Jeffrey Rosen of the liberal New Republic describes Roberts, by contrast, as "perhaps the most impressive Supreme Court advocate of his generation, extremely intelligent, thoughtful and able." Most of the justices on the United States Supreme Court have articulated philosophies of constitutional adjudication, and those philosophies were well-known, based on their extensive legal writings, before their elevation to the Supreme Court. The same cannot be said of any Israeli justice, except perhaps Barak and Mishel Cheshin.
So much for the supposed technical superiority of Israel’s justices.

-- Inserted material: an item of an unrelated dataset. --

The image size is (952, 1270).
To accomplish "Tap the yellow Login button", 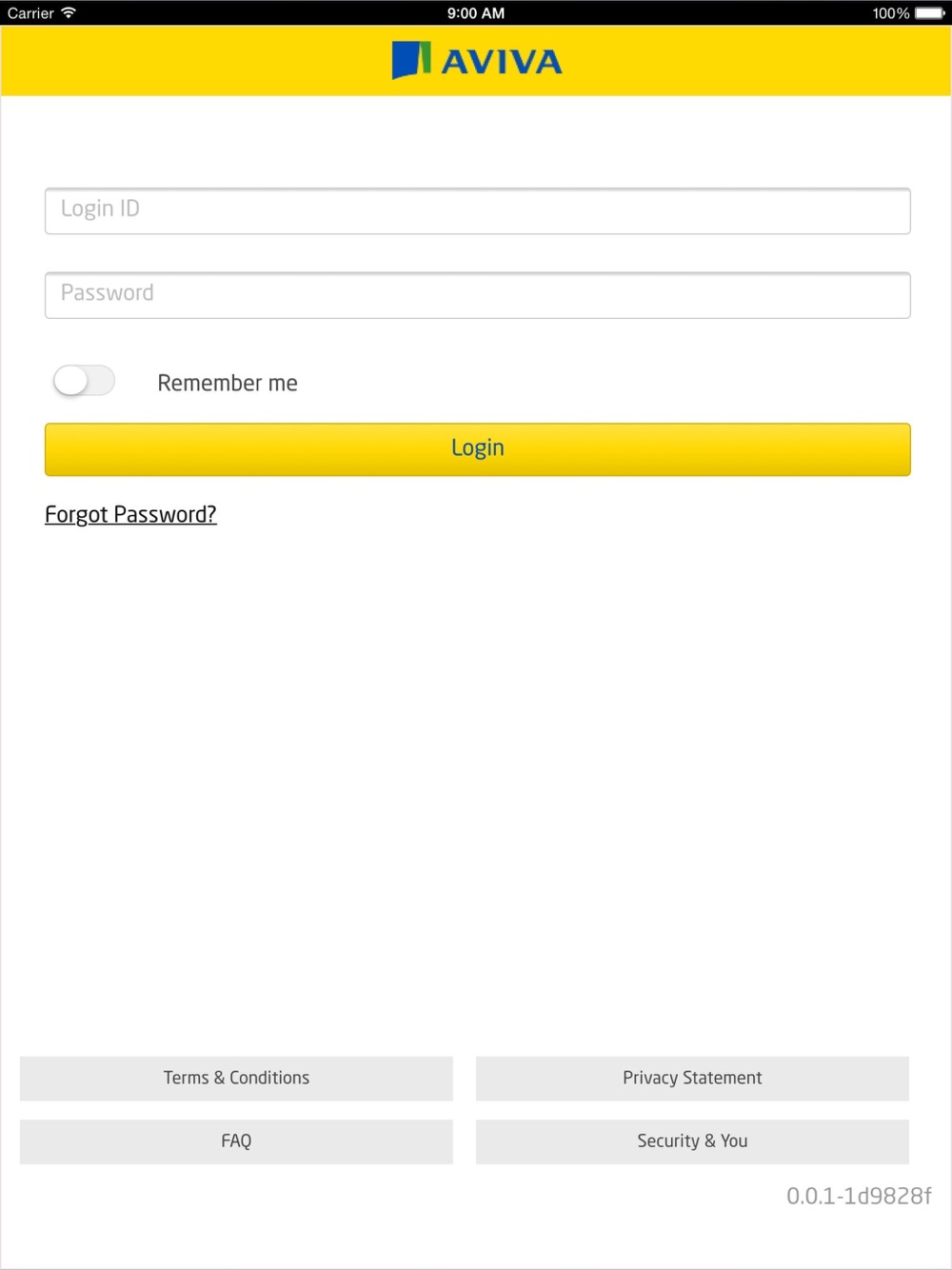I will tap(478, 449).
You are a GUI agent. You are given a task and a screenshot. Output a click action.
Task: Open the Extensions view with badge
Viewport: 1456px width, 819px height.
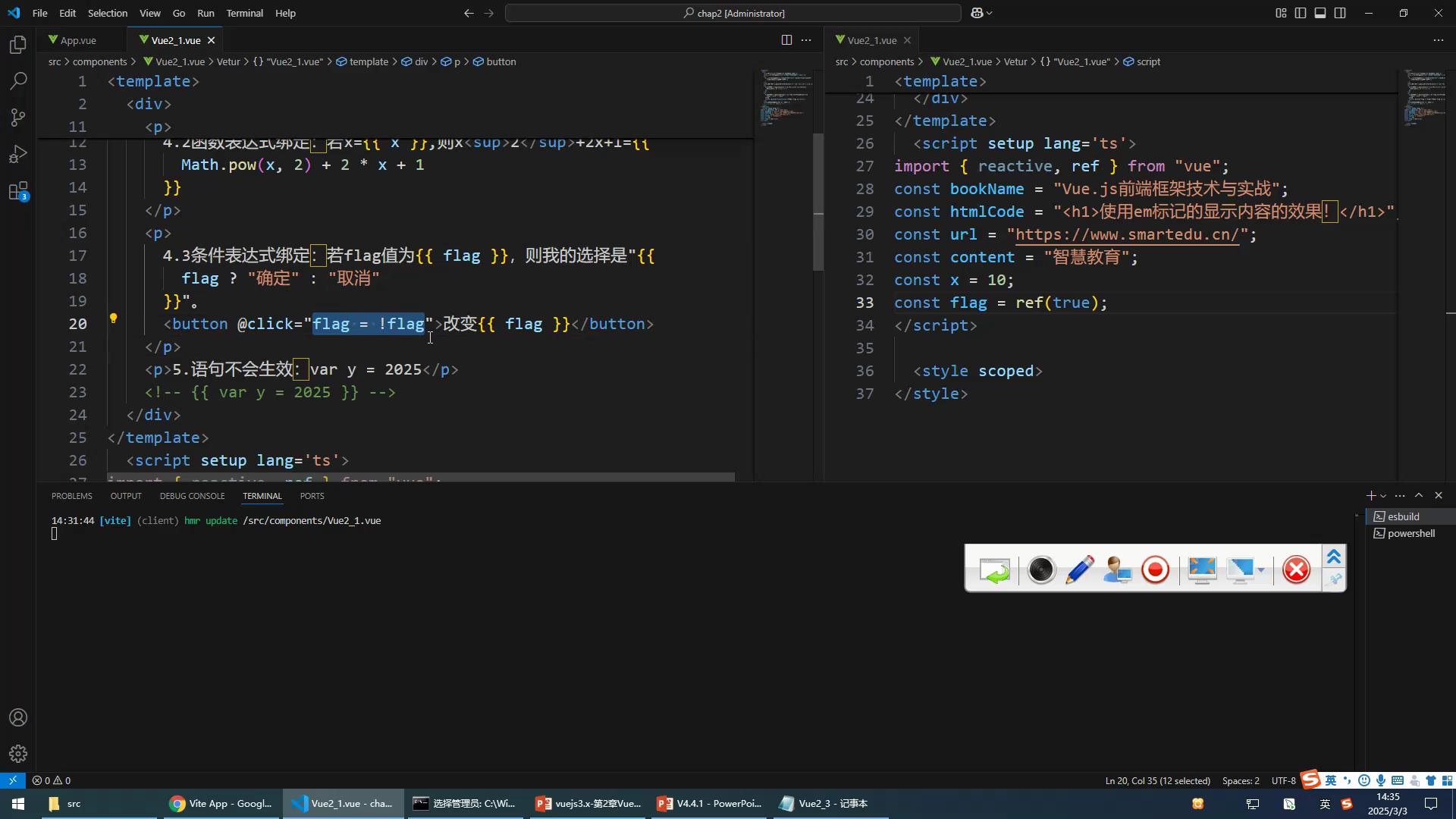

The ideal of justices as technocrats is similarly a myth: There's no such animal. And no one knows this better than Barak. In his book Judicial Discretion, Barak writes that a judge's decision, in difficult cases, will be "determined by [his] worldview," which is, in turn, is a product of his "education, personality, and emotional makeup." While a judge should be guided in such cases by the values of the societal elites – "the enlightened public in whose midst he sits" – it can be assumed, Barak candidly admits, that he will take himself as the measure of enlightenment.
The Israeli Supreme Court is not apolitical in any sense of the term. By subjecting every governmental decision the test of "reasonableness" in its eyes, the Court has involved itself in Politics, with a capital "p", – i.e., the process of governance – to a greater extent than any Court in the world. "The justices . . . see themselves more or less as governing elders," says former Court President Moshe Landau. "They have taken on a role they are utterly incapable of fulfilling, and for which they have not been trained."

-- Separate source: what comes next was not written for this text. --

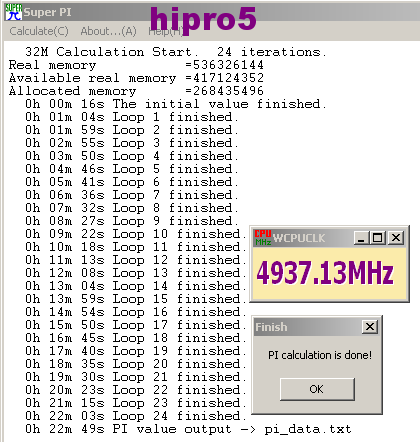
Task: Click the Super PI application icon
Action: coord(14,12)

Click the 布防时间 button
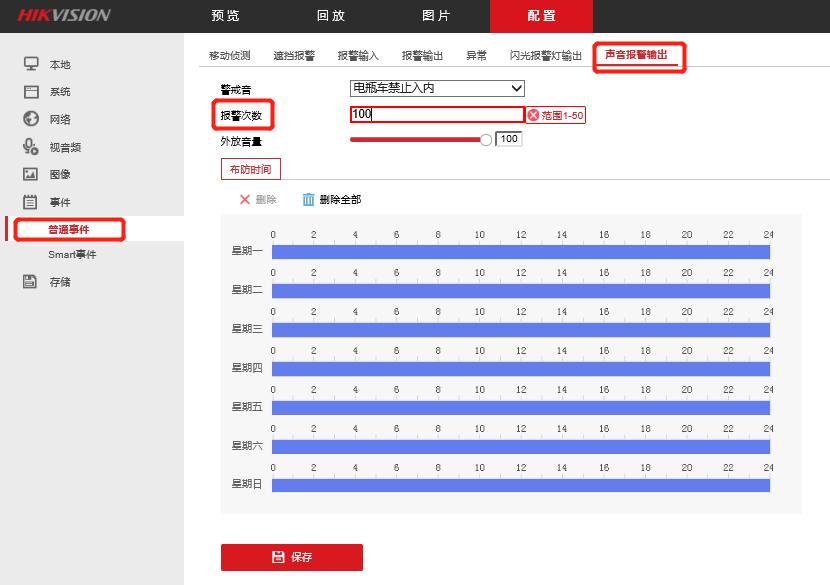[x=250, y=169]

Justice Landau's remark cuts to the heart of Barak's defense of the present judicial selection system on the basis of the professional expertise of the justices. Even if they were great experts of contracts and torts, little of their work deals with such traditional legal subjects. And as governing elders, their legal expertise is no more relevant than would be the psychometric scores of the national soccer team.
In democracies, governance is properly left to the political/elected branches of government precisely because the issues involved are not value free, technical decisions. The judicial interventionism of the Israeli Supreme Court only makes the necessity of the involvement of the elected branches in the judicial selection process that much greater.
Nor has our system of judicial selection resulted in a Court that is non-political, in the sense that the justices have no identifiable ideological tendencies. It is child's play to identify pairs of decisions in which the different results can only be explained by the identity of the parties.
The Israeli Supreme Court is characterized by a high degree of homogeneity, both in political and judicial philosophy. That homogeneity is perpetuated by a system that allows the justices to keep those with different judicial approaches, such as Professor Gavison, off the Court. Even Supreme Court justices, it seems, are more comfortable being surrounded by others of a like mind.
The "politicized" judicial selection system in America, in which there is almost always a mix of justices nominated by Republican and Democratic administrations, on the other hand, ensures a constant clash of rival judicial philosophies. That clash forces justices to sharpen and refine their own arguments.
In addition, the American system of judicial selection preserves the democratic legitimacy of the U.S. Supreme Court by assuring shifts, over time, in the predominant judicial philosophy of the Court. Legitimacy in a democratic society depends on citizens' perception that the playing field is level, and that if their ideas do not prevail today they may do so in the future. The self-perpetuating Israeli system is the antithesis of that level playing field.
Ironically, the system of judicial selection championed by Justice Barak is one of the greatest barriers to acceptance of a written constitution, of which he is such an ardent proponent. Constitutions typically contain a large number of abstract, value terms. So long as those terms are left to be interpreted by a self-selected and self-perpetuating Court, a large swath of the public will continue to oppose a written constitution.